Happy Valentine’s Day from NOAA’s Great Lakes Environmental Research Laboratory! Here’s a look at the Great Lakes science that inspired our GLERL-themed valentines.

Lake Erie’s central basin is a vital drinking water source for over two million people along the Ohio coast, but drinking water treatment plants in this region face significant challenges during the summer. The lake water stratifies, creating a distinct separation between warm surface water and cold, dense bottom water. The deep water often becomes hypoxic (low in dissolved oxygen) and has a low pH and elevated levels of iron and manganese. This hypoxic environment is typically inhospitable to many animals. Strong wind events can cause upwelling, bringing this cold, hypoxic bottom water to the surface near the lakeshore, which can interfere with the drinking water treatment process.

To address this issue, NOAA GLERL and the Cooperative Institute for Great Lakes Research developed a forecast model of hypoxia and circulation in Lake Erie to alert decision makers of when upwelling may bring hypoxic water to the shore. The hypoxia forecast is now being maintained by NOAA’s National Centers for Coastal Ocean Science. Learn more

Remote sensing is the science of obtaining information about objects or areas from a distance, typically from aircraft or satellites. One method of remote sensing is the use of airborne hyperspectral cameras, which contain many more bands of discrete wavelengths than photos from a typical camera. NOAA GLERL scientists use these images to study properties like turbidity and chlorophyll during the winter and harmful algal blooms in the summer.

NOAA GLERL’s experimental Great Lakes Coastal Forecasting System (GLCFS) is an experimental set of hydrodynamic computer models that predict lake circulation and other physical processes, such as thermal structure, wind, short-term water level changes, and ice dynamics. These research models provide timely information on currents, water temperatures, short-term water level fluctuations (e.g. seiche, storm surge), and ice out to 120 hours into the future.

NOAA GLERL has been exploring the relationships between ice cover, lake thermal structure, and regional atmospheric patterns for over 30 years. Our research focuses on historical model simulations and observations of ice cover, surface water temperature, and other variables. Studying, monitoring, and predicting ice cover on the Great Lakes is important because ice plays an important role in determining regional weather, timing of evaporation, water movement patterns, water temperature structure, and spring plankton blooms.

Harmful algal blooms (HABs) in the Great Lakes occur when algae grow rapidly, forming dense scums and water discoloration. Some blooms can produce neurotoxins, liver toxins, or skin irritants and can be very dangerous to come into contact with. These blooms can contaminate drinking water, harm swimmers and pets in areas where toxins are concentrated, and pose a severe nuisance to recreational and commercial boating and fishing.
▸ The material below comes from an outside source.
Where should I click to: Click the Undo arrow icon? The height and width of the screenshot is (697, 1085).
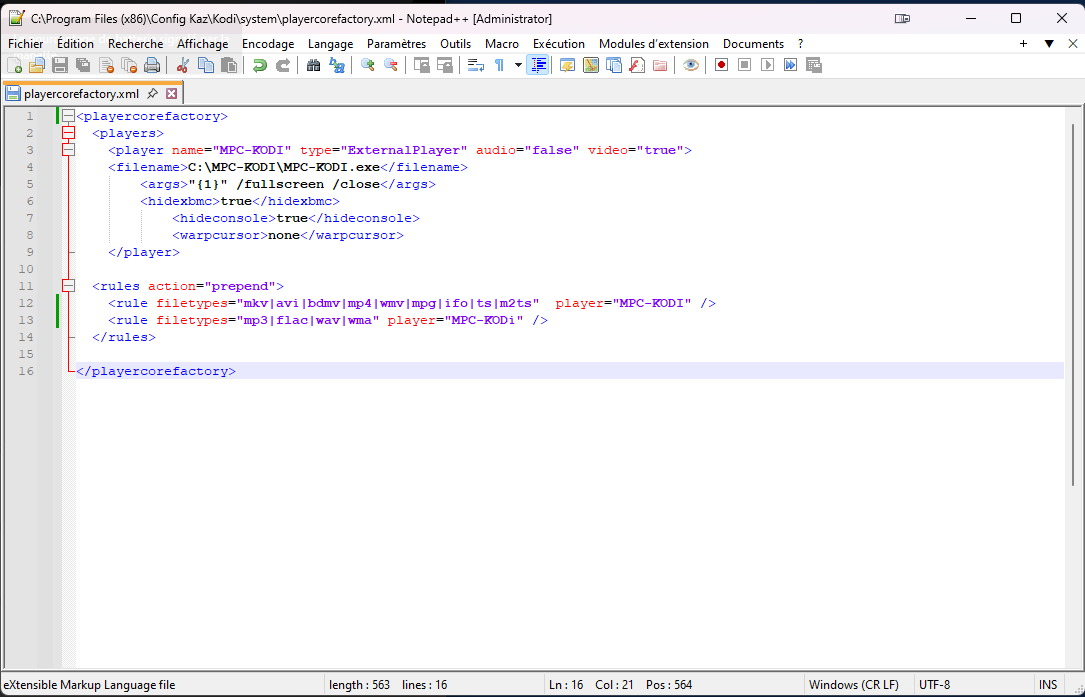pos(259,65)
NOAA GLERL’s HAB research focuses on understanding and predicting blooms by integrating monitoring and real-time observations, forecasting and 3-D modeling, and remote sensing. NOAA GLERL research on the formation, duration and toxicity of HABs is used to create products for stakeholders, coastal communities, and the public for making important decisions, such as managing drinking water treatment plants. Learn more and access NOAA GLERL’s HAB data.

Much of NOAA GLERL’s Great Lakes science would not be possible without our fleet of research vessels. The R/V Laurentian is NOAA GLERL’s largest vessel and one of our most important assets. Added to our research fleet in 2002, the 80-foot vessel has many unique features that make it a fundamental component of our Great Lakes science. The Laurentian is based out of GLERL’s Lake Michigan Field Station in Muskegon, MI and supports a large portion of our ecosystem research, including lower food web dynamics, benthic surveys, and winter ecology.

NOAA GLELRL’s Realtime Coastal Observation Network (ReCON) consists of high-tech buoys across the Great Lakes that collect meteorological data as well as chemical, biological, and physical data below the lake surface. In the western basin of Lake Erie and Lake Huron’s Saginaw Bay, our buoys help us monitor algal bloom conditions in near real time.